- **Goal of the exercise**: After locating the line that contains "You are a GUI", quote it and all lines after it through the end of the entries, and nothing more. Pictures stay out.

- **Source material**:
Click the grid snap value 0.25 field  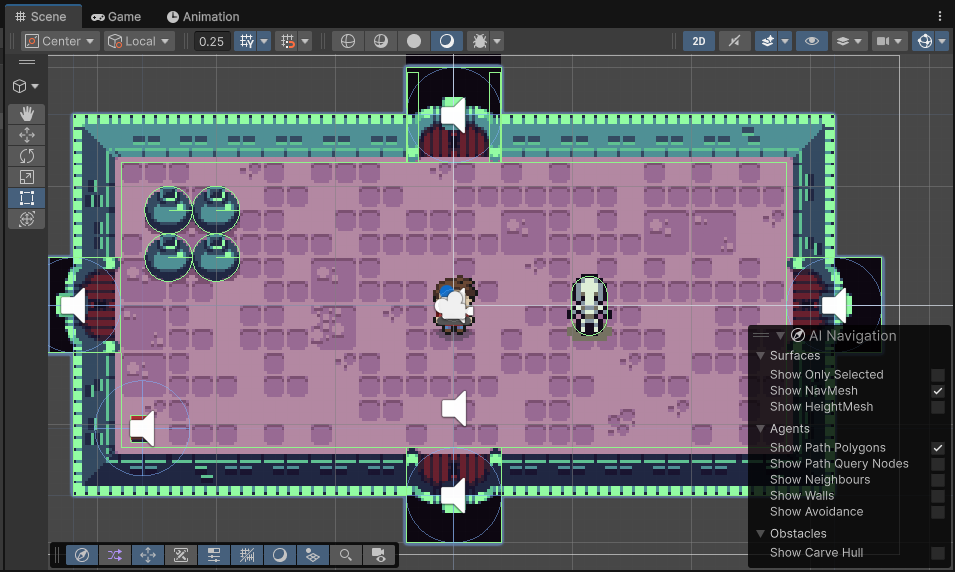211,41
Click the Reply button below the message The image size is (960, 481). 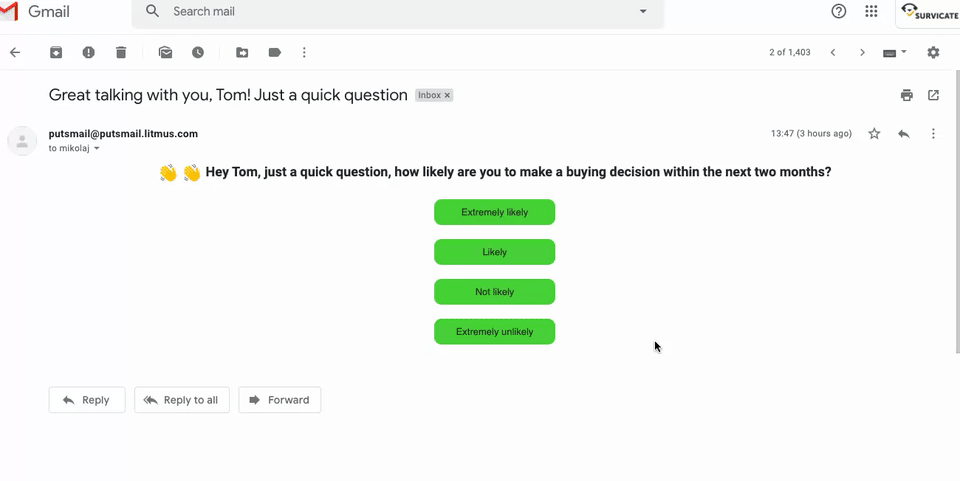pos(87,400)
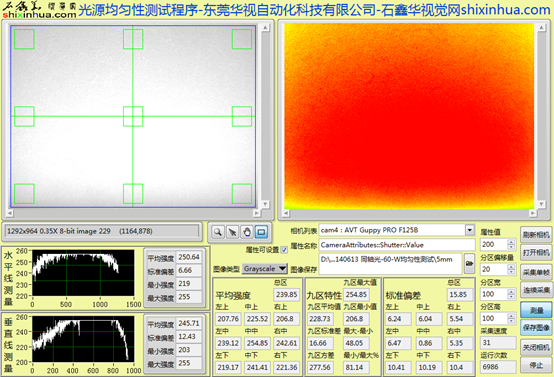
Task: Select the arrow pointer tool
Action: (x=232, y=232)
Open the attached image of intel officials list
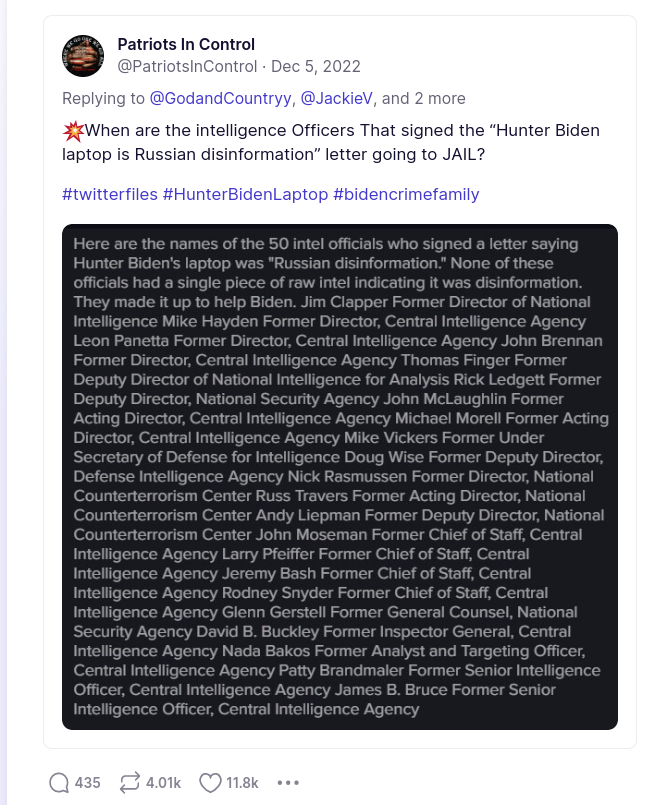This screenshot has height=805, width=661. 340,476
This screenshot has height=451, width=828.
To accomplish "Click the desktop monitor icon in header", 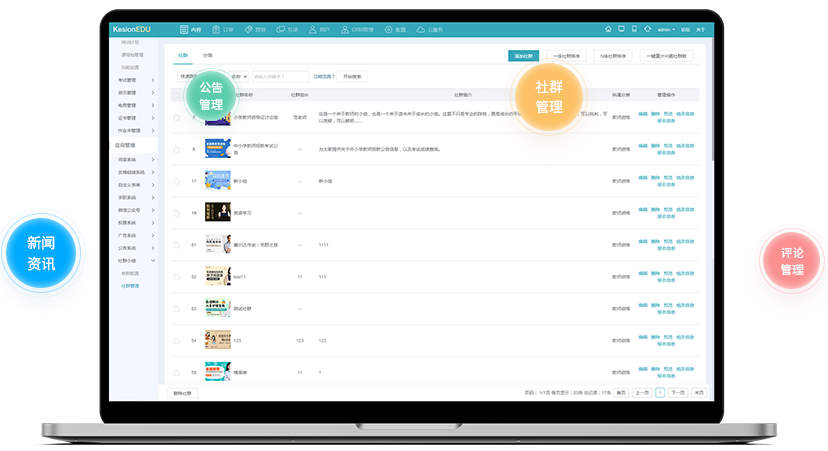I will tap(622, 29).
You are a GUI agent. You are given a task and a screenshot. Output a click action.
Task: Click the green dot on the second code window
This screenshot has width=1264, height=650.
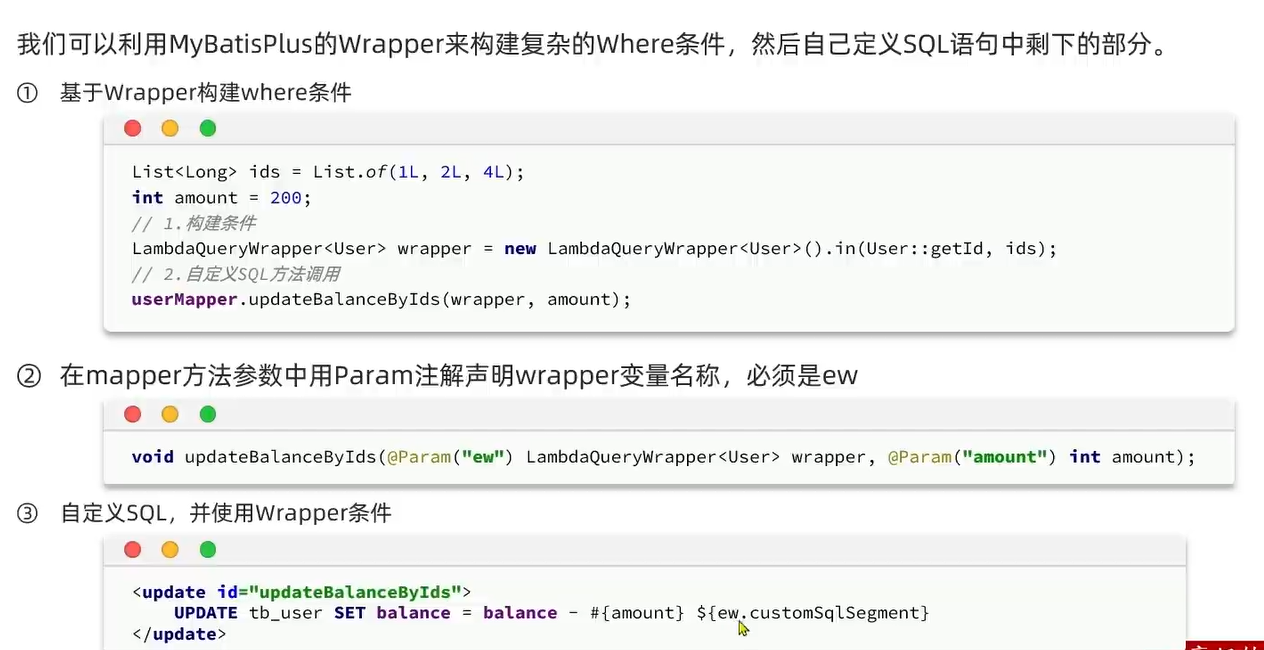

- **Reply**:
You are a GUI agent. You are given a task and a screenshot. Output a click action.
Task: Click the green dot on the second code window
This screenshot has width=1264, height=650.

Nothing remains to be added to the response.